Josef Wiedemann

*15. 10. 1910Munich, Germany
18. 4. 2001Munich, Germany
Hlavní obrázek
Biography
Josef Theodor Wiedemann was a full professor at the Technical University of Munich and a member of the Bavarian Academy of Fine Arts. He came from a family of Bavarian-Swabian farmers and craftsmen. After graduating from high school in 1930, he began studying architecture at the Technical University of Munich from 1931-35 on the recommendation of Theodor Fischer, where his teachers included German Bestelmeyer and Hans Döllgast, whom Wiedemann regarded as his master. His professional development was also influenced by Robert Vorhoelzer and the Munich sculptor Josef Wackerle. In the autumn of 1933, he became a member of the SS. In 1936, he joined the studio of Roderich Fick in Herrsching. In 1940, he moved to Linz, where Fick was appointed as a state building advisor.

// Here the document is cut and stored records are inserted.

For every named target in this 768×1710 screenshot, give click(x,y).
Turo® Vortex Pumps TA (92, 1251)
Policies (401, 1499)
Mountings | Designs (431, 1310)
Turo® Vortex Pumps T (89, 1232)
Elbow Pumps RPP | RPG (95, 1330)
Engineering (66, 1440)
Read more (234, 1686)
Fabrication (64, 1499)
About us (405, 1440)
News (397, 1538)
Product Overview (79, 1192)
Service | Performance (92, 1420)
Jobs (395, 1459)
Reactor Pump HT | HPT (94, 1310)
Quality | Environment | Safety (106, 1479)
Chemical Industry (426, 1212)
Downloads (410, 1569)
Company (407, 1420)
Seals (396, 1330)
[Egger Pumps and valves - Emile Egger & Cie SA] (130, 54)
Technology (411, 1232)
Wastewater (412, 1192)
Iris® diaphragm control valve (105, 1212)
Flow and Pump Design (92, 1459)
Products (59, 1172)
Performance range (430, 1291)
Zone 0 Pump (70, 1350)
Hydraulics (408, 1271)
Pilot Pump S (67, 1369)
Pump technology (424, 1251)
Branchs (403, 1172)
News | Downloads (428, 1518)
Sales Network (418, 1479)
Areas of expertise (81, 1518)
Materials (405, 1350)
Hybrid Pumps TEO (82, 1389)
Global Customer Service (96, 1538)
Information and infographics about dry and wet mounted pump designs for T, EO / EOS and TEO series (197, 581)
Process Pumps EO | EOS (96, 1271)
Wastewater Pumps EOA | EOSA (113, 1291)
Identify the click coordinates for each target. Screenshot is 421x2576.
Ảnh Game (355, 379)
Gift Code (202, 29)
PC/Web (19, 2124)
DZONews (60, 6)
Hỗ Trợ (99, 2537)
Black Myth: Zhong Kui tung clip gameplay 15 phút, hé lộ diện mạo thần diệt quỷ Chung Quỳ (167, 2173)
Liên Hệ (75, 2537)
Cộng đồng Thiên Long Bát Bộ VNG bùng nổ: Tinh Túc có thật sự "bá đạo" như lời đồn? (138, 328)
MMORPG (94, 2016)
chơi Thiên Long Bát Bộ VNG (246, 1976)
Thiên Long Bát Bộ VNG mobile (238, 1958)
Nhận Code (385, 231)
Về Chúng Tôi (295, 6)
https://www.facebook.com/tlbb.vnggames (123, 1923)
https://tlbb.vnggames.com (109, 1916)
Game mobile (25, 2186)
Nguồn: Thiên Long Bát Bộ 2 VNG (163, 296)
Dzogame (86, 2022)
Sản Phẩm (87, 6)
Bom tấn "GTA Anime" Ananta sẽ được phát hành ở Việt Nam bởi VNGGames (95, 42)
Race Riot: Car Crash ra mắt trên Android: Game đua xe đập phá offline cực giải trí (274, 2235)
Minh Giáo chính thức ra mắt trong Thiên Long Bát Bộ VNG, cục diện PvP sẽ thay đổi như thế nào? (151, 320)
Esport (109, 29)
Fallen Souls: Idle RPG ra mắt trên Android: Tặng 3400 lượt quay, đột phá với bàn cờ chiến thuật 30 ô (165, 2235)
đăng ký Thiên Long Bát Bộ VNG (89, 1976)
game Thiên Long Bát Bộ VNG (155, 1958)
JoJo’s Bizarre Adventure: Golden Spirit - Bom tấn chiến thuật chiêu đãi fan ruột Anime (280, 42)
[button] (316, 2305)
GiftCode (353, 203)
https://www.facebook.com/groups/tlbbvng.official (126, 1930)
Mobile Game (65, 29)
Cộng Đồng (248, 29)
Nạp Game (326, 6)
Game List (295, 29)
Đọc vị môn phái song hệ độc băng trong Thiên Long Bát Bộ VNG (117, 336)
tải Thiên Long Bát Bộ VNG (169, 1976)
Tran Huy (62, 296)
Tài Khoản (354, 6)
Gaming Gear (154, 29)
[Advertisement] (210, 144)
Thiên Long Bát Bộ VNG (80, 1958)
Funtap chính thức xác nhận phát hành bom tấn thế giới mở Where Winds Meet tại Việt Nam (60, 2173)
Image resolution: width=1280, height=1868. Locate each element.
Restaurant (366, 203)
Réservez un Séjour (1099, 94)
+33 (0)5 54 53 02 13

After a year of military service, he was captured in 1945 and was able to return to Bavaria in 1946. After denazification, he established his own office in Munich in 1948. Throughout the 1950s, he made a name for himself with imaginative reconstructions and representative commercial buildings. In the 1950s and 60s, he operated one of the largest and most renowned architectural firms in Munich. In 1955, he was appointed professor of design, heritage conservation, and sacred architecture at the Technical University of Munich, where he worked until 1976. In 1956, he was appointed to the Bavarian Academy of Fine Arts.